BMC redundancy
Brad Bishop
bradleyb at fuzziesquirrel.com
Tue Jan 30 05:14:49 AEDT 2018
+cc: list
> On Jan 29, 2018, at 1:13 PM, Brad Bishop <bradleyb at fuzziesquirrel.com> wrote:
>
> Thanks for the quick reply!
>
>> On Jan 29, 2018, at 11:45 AM, Alexander Amelkin <a.amelkin at yadro.com> wrote:
>>
>> Brad, do you have any examples or existing systems having multiple BMCs with any commercial firmware like MegaRAC ?
>
> Not really. I’m just familiar with IBM systems and this is something
> we have done in our commercial BMC stacks for a long time.
>
>>
>> I can't think of a problem you're proposing to address with multiple BMCs for a single host, but I can imagine a number of problems it may add.
>
> Indeed. Obviously complexity is one. I’d be interested in hearing about
> other problems. You’ve exposed my agenda - I’m looking for ways for IBM to
> be able to support something like this in OpenBMC but at the same time
> minimize the complexity burden for everyone else.
>
>>
>> BMC lockup? Solved by hardware watchdog.
>> BMC firmware corruption? Solved by read-only golden image on a separate flash IC (well supported by at least Aspeed).
>> BMC DoS attack? Solved by network isolation and overall correct network environment configuration.
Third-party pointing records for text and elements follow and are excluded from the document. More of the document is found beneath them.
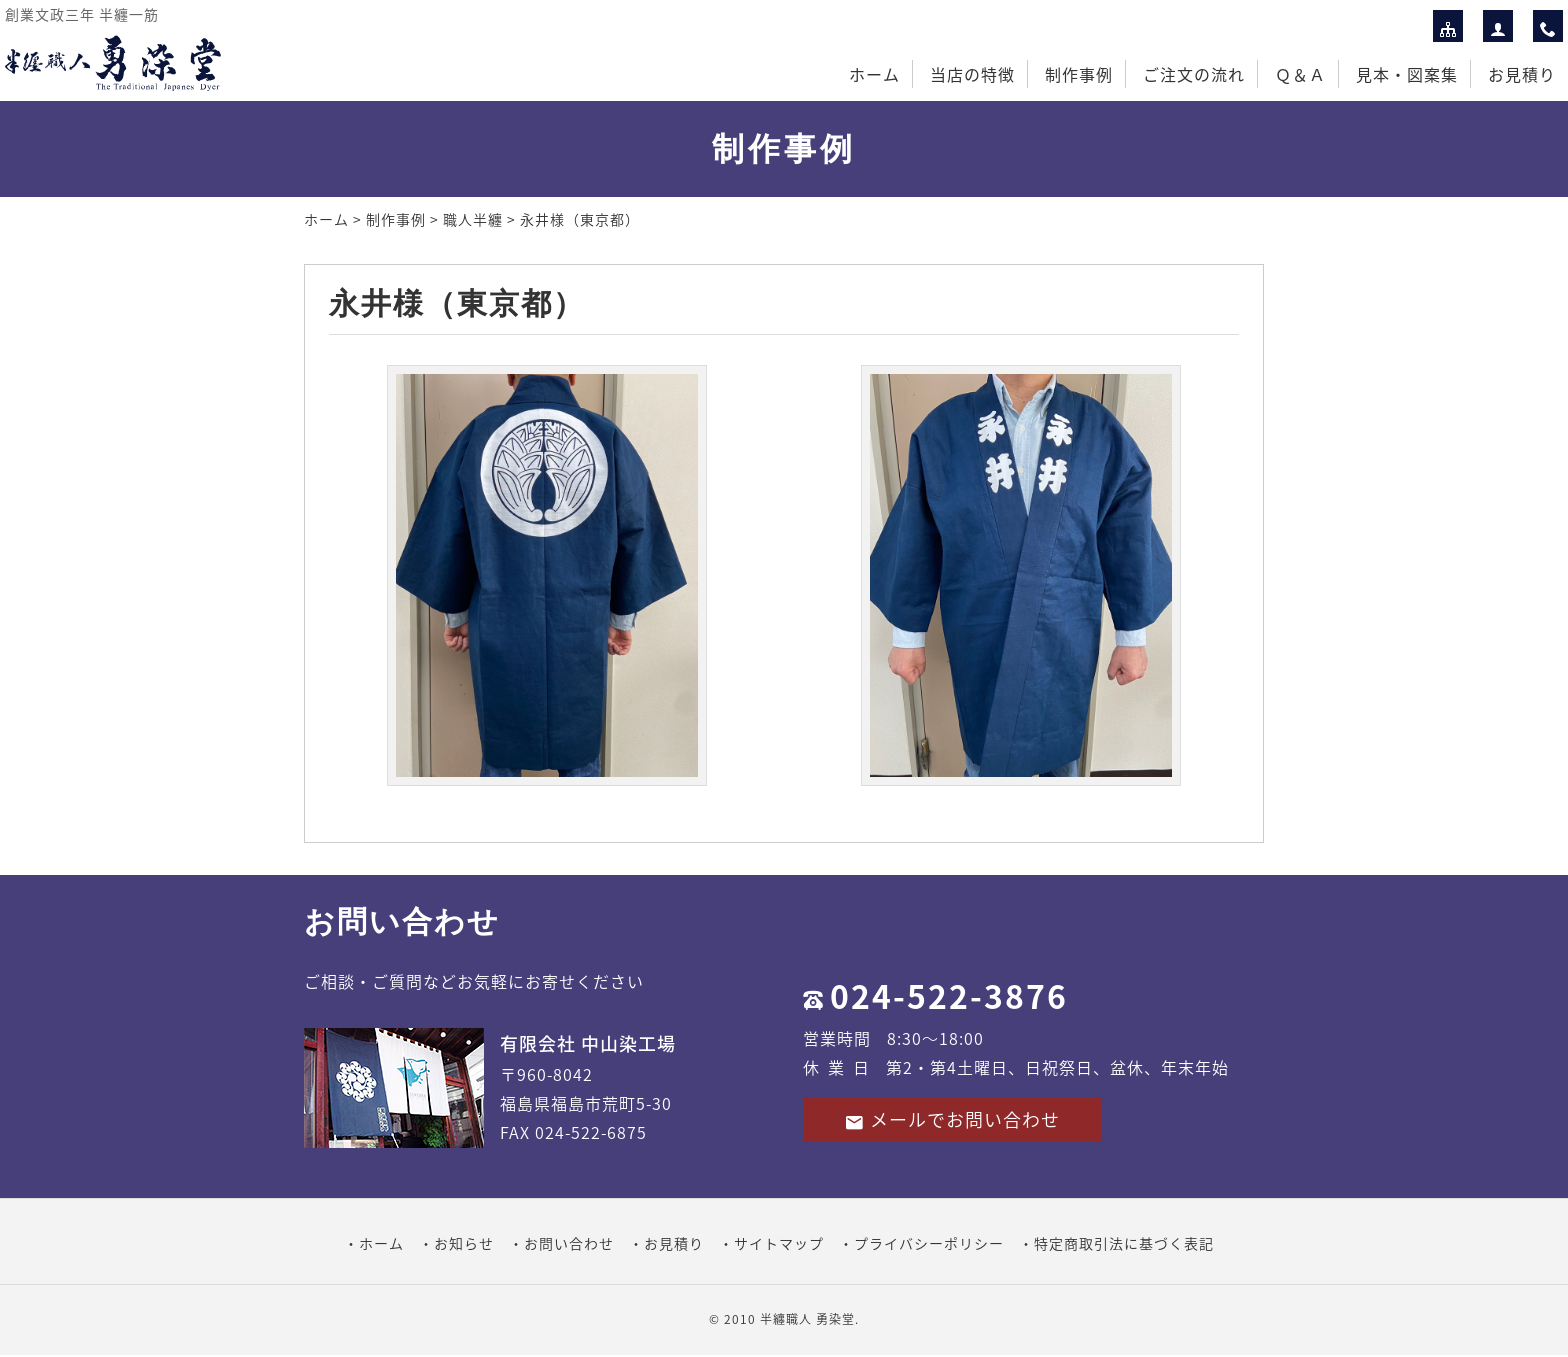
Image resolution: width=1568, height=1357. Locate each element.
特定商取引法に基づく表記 (1124, 1243)
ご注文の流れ (1194, 74)
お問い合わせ (569, 1243)
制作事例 (1079, 74)
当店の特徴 (972, 74)
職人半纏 (473, 219)
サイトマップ (779, 1243)
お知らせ (464, 1243)
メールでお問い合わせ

>> BMC chip burnout? Does it happen at all? Isn't this an indicator of some major hardware design flaw? Does adding another chip actually solve this problem?
>
> Yeah on the surface I agree with all your points here, assuming the
> definition of a system is a single board. It doesn’t make sense.
>
> We do have some modular system designs though where N discrete chassis
> can be connected together with high speed cabling or a backplane for
> a single SMP fabric across the N chassis for example. Its these kind
> of system designs where multiple BMCs make a little more sense.
>
>>
>> What else?
>
> It's really the connections between the BMC and the host hardware on
> these larger systems. These busses can and do have both transient and
> hard failures, and IBM needs a way to maintain connections from a BMC
> to the host hardware in that state. Also, while not really a redundancy
> statement, it simply isn’t economical for BMC vendors to develop SOCs
> that can provide enough pins on systems this large.